Companies & Industries

Why Stephen Harper will delay approving Northern Gateway

There's more to lose than to win

oil export protesters in British Columbia

Protesters rally against oil exports on the steps of the B.C. legislature in 2012. (Keri Coles/Greenpeace)

Getting photo bombed by climate activists during an appearance before the Vancouver Board of Trade in January is unlikely to change Stephen Harper’s commitment to diversifying Canada’s energy markets. But the prime minister may take more of the 180 days allowed to ponder assent of the Northern Gateway oil pipeline than his supporters in the oilpatch expect.

The timetable set in motion by the Joint Review Panel’s conditional approval of the project on Dec. 19 could prove troublesome for the Tories. Assuming the cabinet greenlights Gateway, proponent Enbridge Inc. would begin construction in the second half of the year.

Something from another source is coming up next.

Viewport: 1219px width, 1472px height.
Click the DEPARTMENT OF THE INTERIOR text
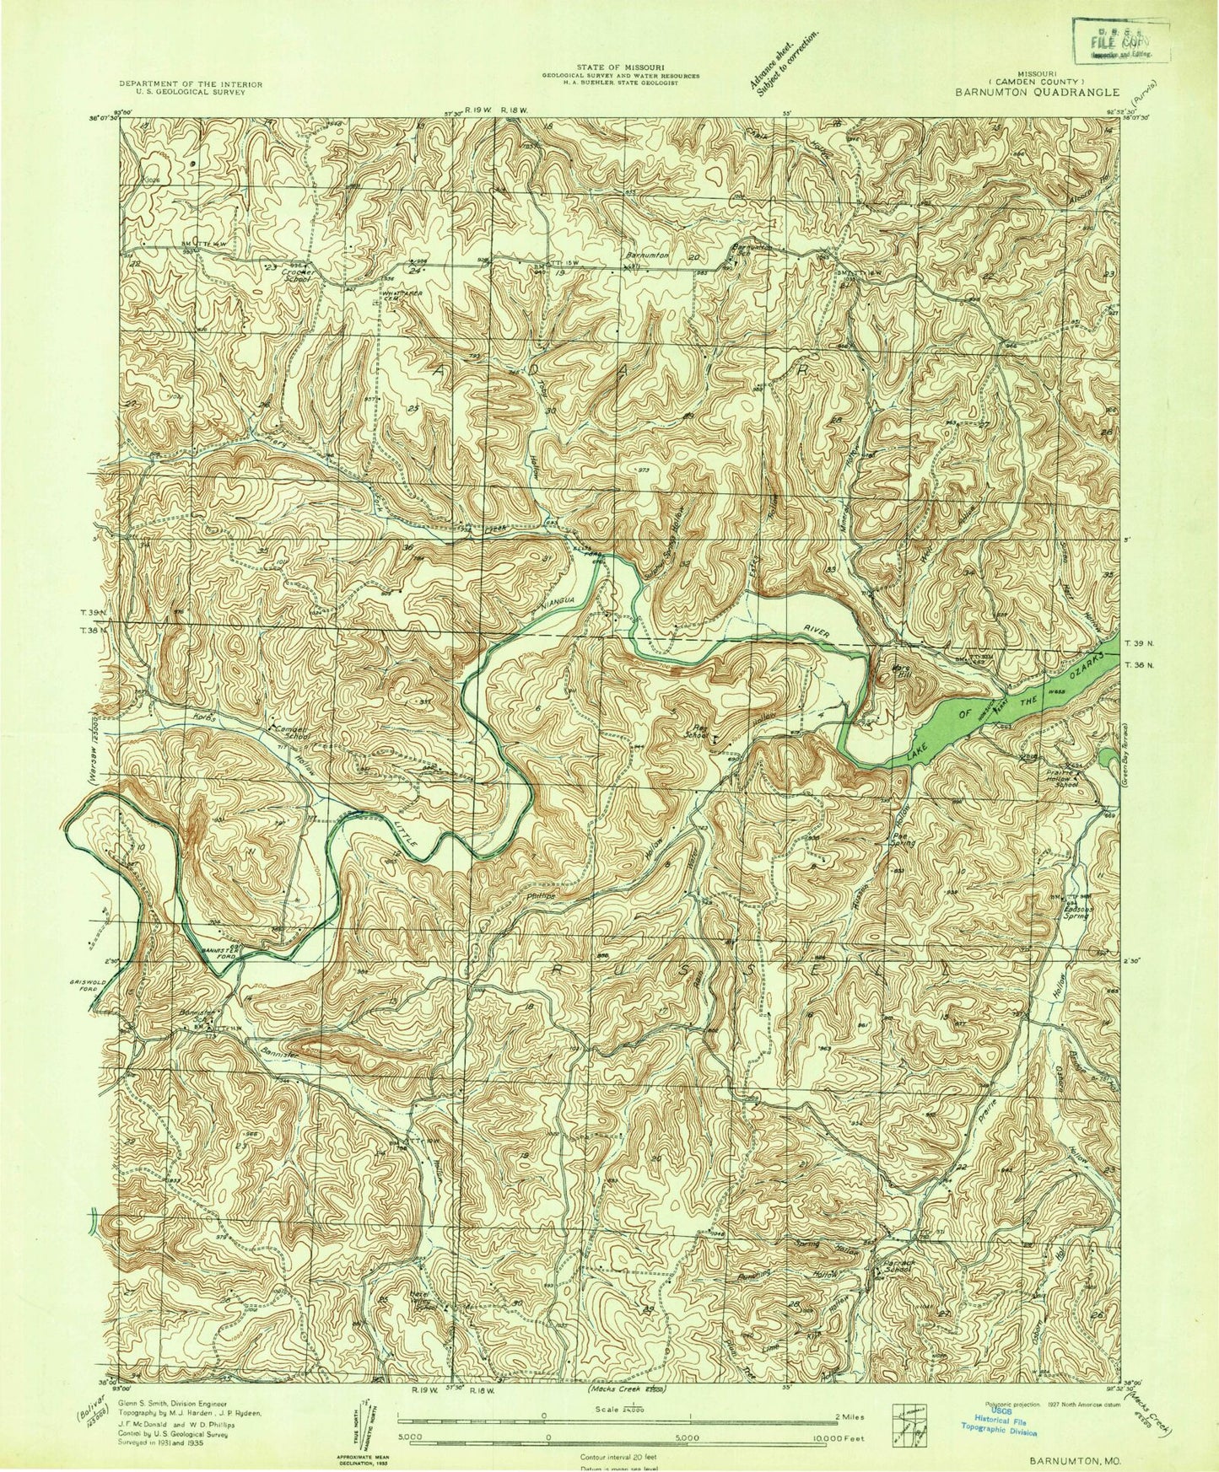coord(191,84)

That raises the possibility of court challenges by First Nations, blockades along the pipeline route between Edmonton and Kitimat, B.C., and rallies in major cities during the run-up to a federal election that must be called by October 2015.

The Conservatives have little electoral advantage to gain in pro-pipeline Alberta, where they won all but one seat in 2011. But confrontation over Northern Gateway could put their 21 (out of 36) seats in British Columbia at risk—more than enough to erase their parliamentary majority. (Both provinces will acquire six new constituencies in 2015.)

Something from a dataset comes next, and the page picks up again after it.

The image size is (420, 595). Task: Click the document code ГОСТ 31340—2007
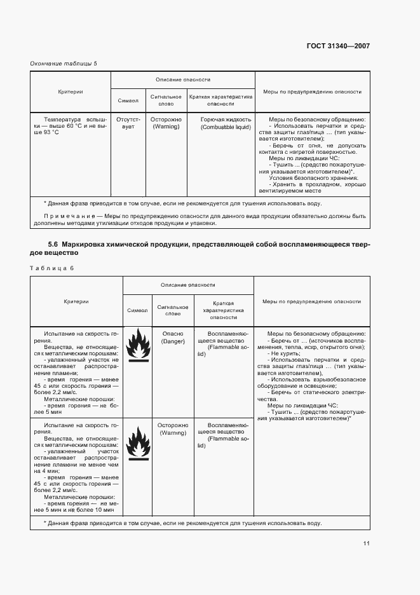339,46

Up against NDP and Liberal opposition parties both opposed to Gateway, Harper “can’t afford to lose many seats” in B.C., observes Richard Johnston, a professor of political science at the University of British Columbia. “There’s a handful in B.C. that would be up for grabs and potentially turn on this question, particularly in the outer suburbs of Greater Vancouver, not to mention two or three up north.”

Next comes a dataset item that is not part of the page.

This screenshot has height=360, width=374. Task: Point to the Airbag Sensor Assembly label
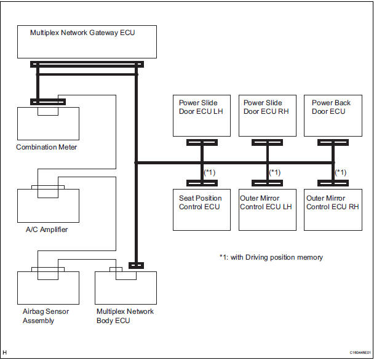(x=42, y=316)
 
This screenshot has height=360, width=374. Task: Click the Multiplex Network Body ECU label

Angry protest would doubtless make an election campaign more difficult to control. And B.C. has a history of successful, though often illegal, road blockades against resource development, like the one that halted logging in Clayoquot Sound in 1993. In addition, Harper risks confrontation with the B.C. government, which intervened to oppose Enbridge’s application last spring. Premier Christy Clark seemingly softened her position in November by signing a ceasefire of sorts with Alberta counterpart Alison Redford, but her pronouncements remain ambiguous. “It’s possible the Government of Canada will find itself having to coerce the third-largest province into going along with something it opposes. That’s potentially political dynamite,” says Johnston.

Another risk revolves around First Nations. The pipeline would pass through natives’ traditional territories that were never ceded to the Crown by treaty. Should those bands sue to block Enbridge crews from construction sites, the courts may have the final word on Northern Gateway. Indeed, Will Horter, executive director of the Dogwood Initiative, a group opposed to Gateway, argues that the implications of future court challenges might go further, to “potentially hamstring the [National Energy Board] in any situation where there’s unceded First Nations lands, anywhere in Canada.” Such an outcome could jeopardize Harper’s resource development agenda.

Even so, recent polls suggest opposition among the general public has softened lately. “Right now about 42% of British Columbians support the pipeline,” says Steve Mossop, president of polling firm Insights West, which conducted its latest survey in November. Since the popular vote for the Conservatives in 2011 was less than that, Mossop doesn’t think Harper will pay any great political price for approving the pipeline. “The people who don’t support the pipeline are people who never would have supported him anyway,” he says.

On balance, Harper seems likely to approve Northern Gateway. But the consequences might just be foreboding enough that he’ll take his time arriving at that conclusion.